◆ What you need to do ◆
Give back the whole listing exactly as it is written.

◆ Dataset records ◆
•••••

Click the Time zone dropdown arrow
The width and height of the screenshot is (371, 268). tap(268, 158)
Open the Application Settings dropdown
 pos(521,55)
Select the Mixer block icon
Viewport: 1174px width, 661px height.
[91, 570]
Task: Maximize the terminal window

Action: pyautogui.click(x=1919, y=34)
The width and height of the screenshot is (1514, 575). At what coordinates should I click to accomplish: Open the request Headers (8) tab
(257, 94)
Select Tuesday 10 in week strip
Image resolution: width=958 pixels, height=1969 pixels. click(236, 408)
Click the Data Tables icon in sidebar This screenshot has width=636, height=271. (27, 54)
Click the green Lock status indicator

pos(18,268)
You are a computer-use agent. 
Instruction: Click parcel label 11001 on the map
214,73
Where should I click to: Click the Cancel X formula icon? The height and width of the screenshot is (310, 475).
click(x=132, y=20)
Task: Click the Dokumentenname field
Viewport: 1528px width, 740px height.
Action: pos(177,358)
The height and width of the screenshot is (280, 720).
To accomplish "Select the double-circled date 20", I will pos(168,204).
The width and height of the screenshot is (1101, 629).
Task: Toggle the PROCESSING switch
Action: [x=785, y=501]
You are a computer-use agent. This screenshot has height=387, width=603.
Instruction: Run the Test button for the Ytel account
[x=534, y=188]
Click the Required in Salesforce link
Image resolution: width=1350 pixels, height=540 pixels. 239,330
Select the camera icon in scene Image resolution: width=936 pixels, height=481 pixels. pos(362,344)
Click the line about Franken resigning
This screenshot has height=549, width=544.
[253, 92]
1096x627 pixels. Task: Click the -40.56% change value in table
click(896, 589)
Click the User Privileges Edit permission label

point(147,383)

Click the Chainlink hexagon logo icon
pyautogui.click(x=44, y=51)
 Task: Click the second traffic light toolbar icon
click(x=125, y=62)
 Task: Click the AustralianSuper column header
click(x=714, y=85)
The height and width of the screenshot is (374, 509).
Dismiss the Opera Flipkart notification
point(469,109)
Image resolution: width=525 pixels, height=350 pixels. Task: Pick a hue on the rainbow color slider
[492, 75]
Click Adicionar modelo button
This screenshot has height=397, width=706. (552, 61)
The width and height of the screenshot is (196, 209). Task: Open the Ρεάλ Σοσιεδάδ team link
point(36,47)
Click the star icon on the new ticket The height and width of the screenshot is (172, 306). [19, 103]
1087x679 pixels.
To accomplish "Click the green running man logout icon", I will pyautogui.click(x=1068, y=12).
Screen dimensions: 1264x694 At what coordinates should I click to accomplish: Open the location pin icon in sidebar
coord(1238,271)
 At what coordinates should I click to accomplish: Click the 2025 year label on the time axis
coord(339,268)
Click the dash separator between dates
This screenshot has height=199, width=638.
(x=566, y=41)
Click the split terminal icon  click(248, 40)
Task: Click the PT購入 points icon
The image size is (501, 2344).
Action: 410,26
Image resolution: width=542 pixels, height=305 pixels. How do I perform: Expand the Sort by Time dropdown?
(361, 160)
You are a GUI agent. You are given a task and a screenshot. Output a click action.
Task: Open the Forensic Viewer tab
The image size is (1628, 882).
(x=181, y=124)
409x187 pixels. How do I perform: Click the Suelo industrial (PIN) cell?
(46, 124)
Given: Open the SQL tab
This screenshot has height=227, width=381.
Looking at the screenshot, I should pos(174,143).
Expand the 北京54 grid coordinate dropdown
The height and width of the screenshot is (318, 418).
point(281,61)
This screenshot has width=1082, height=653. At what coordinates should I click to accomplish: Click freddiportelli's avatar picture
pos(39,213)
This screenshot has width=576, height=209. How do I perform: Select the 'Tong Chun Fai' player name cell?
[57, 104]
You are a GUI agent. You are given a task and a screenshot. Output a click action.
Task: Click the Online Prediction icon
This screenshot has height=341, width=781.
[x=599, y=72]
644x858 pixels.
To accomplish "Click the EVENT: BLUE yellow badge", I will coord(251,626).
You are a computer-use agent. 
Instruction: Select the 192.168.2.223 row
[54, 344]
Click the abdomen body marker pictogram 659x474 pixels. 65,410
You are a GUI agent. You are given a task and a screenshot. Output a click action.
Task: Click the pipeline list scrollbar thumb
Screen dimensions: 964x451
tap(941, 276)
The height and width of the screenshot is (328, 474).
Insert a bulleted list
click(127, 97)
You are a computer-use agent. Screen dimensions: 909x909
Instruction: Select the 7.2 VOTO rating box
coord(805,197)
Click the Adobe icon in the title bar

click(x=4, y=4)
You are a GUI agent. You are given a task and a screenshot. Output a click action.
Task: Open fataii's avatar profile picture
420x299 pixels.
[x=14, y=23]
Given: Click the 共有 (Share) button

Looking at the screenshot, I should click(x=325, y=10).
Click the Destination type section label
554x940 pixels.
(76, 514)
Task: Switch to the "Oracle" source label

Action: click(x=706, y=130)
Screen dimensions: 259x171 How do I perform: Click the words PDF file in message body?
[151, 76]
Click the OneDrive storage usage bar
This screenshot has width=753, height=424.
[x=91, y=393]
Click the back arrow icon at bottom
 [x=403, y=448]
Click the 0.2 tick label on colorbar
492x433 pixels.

•••••

◆ Result of the task ◆
Click the Time zone dropdown arrow
The width and height of the screenshot is (371, 268). tap(268, 158)
Open the Application Settings dropdown
 pos(521,55)
Select the Mixer block icon
Viewport: 1174px width, 661px height.
[91, 570]
Task: Maximize the terminal window

Action: pyautogui.click(x=1919, y=34)
The width and height of the screenshot is (1514, 575). At what coordinates should I click to accomplish: Open the request Headers (8) tab
(257, 94)
Select Tuesday 10 in week strip
Image resolution: width=958 pixels, height=1969 pixels. click(236, 408)
Click the Data Tables icon in sidebar This screenshot has width=636, height=271. (27, 54)
Click the green Lock status indicator

pos(18,268)
You are a computer-use agent. 
Instruction: Click parcel label 11001 on the map
214,73
Where should I click to: Click the Cancel X formula icon? The height and width of the screenshot is (310, 475).
click(x=132, y=20)
Task: Click the Dokumentenname field
Viewport: 1528px width, 740px height.
Action: pos(177,358)
The height and width of the screenshot is (280, 720).
To accomplish "Select the double-circled date 20", I will pos(168,204).
The width and height of the screenshot is (1101, 629).
Task: Toggle the PROCESSING switch
Action: [x=785, y=501]
You are a computer-use agent. This screenshot has height=387, width=603.
Instruction: Run the Test button for the Ytel account
[x=534, y=188]
Click the Required in Salesforce link
Image resolution: width=1350 pixels, height=540 pixels. 239,330
Select the camera icon in scene Image resolution: width=936 pixels, height=481 pixels. pos(362,344)
Click the line about Franken resigning
This screenshot has height=549, width=544.
[253, 92]
1096x627 pixels. Task: Click the -40.56% change value in table
click(896, 589)
Click the User Privileges Edit permission label

point(147,383)

Click the Chainlink hexagon logo icon
pyautogui.click(x=44, y=51)
 Task: Click the second traffic light toolbar icon
click(x=125, y=62)
 Task: Click the AustralianSuper column header
click(x=714, y=85)
The height and width of the screenshot is (374, 509).
Dismiss the Opera Flipkart notification
point(469,109)
Image resolution: width=525 pixels, height=350 pixels. Task: Pick a hue on the rainbow color slider
[492, 75]
Click Adicionar modelo button
This screenshot has height=397, width=706. (552, 61)
The width and height of the screenshot is (196, 209). Task: Open the Ρεάλ Σοσιεδάδ team link
point(36,47)
Click the star icon on the new ticket The height and width of the screenshot is (172, 306). [19, 103]
1087x679 pixels.
To accomplish "Click the green running man logout icon", I will pyautogui.click(x=1068, y=12).
Screen dimensions: 1264x694 At what coordinates should I click to accomplish: Open the location pin icon in sidebar
coord(1238,271)
 At what coordinates should I click to accomplish: Click the 2025 year label on the time axis
coord(339,268)
Click the dash separator between dates
This screenshot has height=199, width=638.
(x=566, y=41)
Click the split terminal icon  click(248, 40)
Task: Click the PT購入 points icon
The image size is (501, 2344).
Action: 410,26
Image resolution: width=542 pixels, height=305 pixels. How do I perform: Expand the Sort by Time dropdown?
(361, 160)
You are a GUI agent. You are given a task and a screenshot. Output a click action.
Task: Open the Forensic Viewer tab
The image size is (1628, 882).
(x=181, y=124)
409x187 pixels. How do I perform: Click the Suelo industrial (PIN) cell?
(46, 124)
Given: Open the SQL tab
This screenshot has height=227, width=381.
Looking at the screenshot, I should pos(174,143).
Expand the 北京54 grid coordinate dropdown
The height and width of the screenshot is (318, 418).
point(281,61)
This screenshot has width=1082, height=653. At what coordinates should I click to accomplish: Click freddiportelli's avatar picture
pos(39,213)
This screenshot has width=576, height=209. How do I perform: Select the 'Tong Chun Fai' player name cell?
[57, 104]
You are a GUI agent. You are given a task and a screenshot. Output a click action.
Task: Click the Online Prediction icon
This screenshot has height=341, width=781.
[x=599, y=72]
644x858 pixels.
To accomplish "Click the EVENT: BLUE yellow badge", I will coord(251,626).
You are a computer-use agent. 
Instruction: Select the 192.168.2.223 row
[54, 344]
Click the abdomen body marker pictogram 659x474 pixels. 65,410
You are a GUI agent. You are given a task and a screenshot. Output a click action.
Task: Click the pipeline list scrollbar thumb
Screen dimensions: 964x451
tap(941, 276)
The height and width of the screenshot is (328, 474).
Insert a bulleted list
click(127, 97)
You are a computer-use agent. Screen dimensions: 909x909
Instruction: Select the 7.2 VOTO rating box
coord(805,197)
Click the Adobe icon in the title bar

click(x=4, y=4)
You are a GUI agent. You are given a task and a screenshot. Output a click action.
Task: Open fataii's avatar profile picture
420x299 pixels.
[x=14, y=23]
Given: Click the 共有 (Share) button

Looking at the screenshot, I should click(x=325, y=10).
Click the Destination type section label
554x940 pixels.
(76, 514)
Task: Switch to the "Oracle" source label

Action: click(x=706, y=130)
Screen dimensions: 259x171 How do I perform: Click the words PDF file in message body?
[151, 76]
Click the OneDrive storage usage bar
This screenshot has width=753, height=424.
[x=91, y=393]
Click the back arrow icon at bottom
 [x=403, y=448]
Click the 0.2 tick label on colorbar
492x433 pixels.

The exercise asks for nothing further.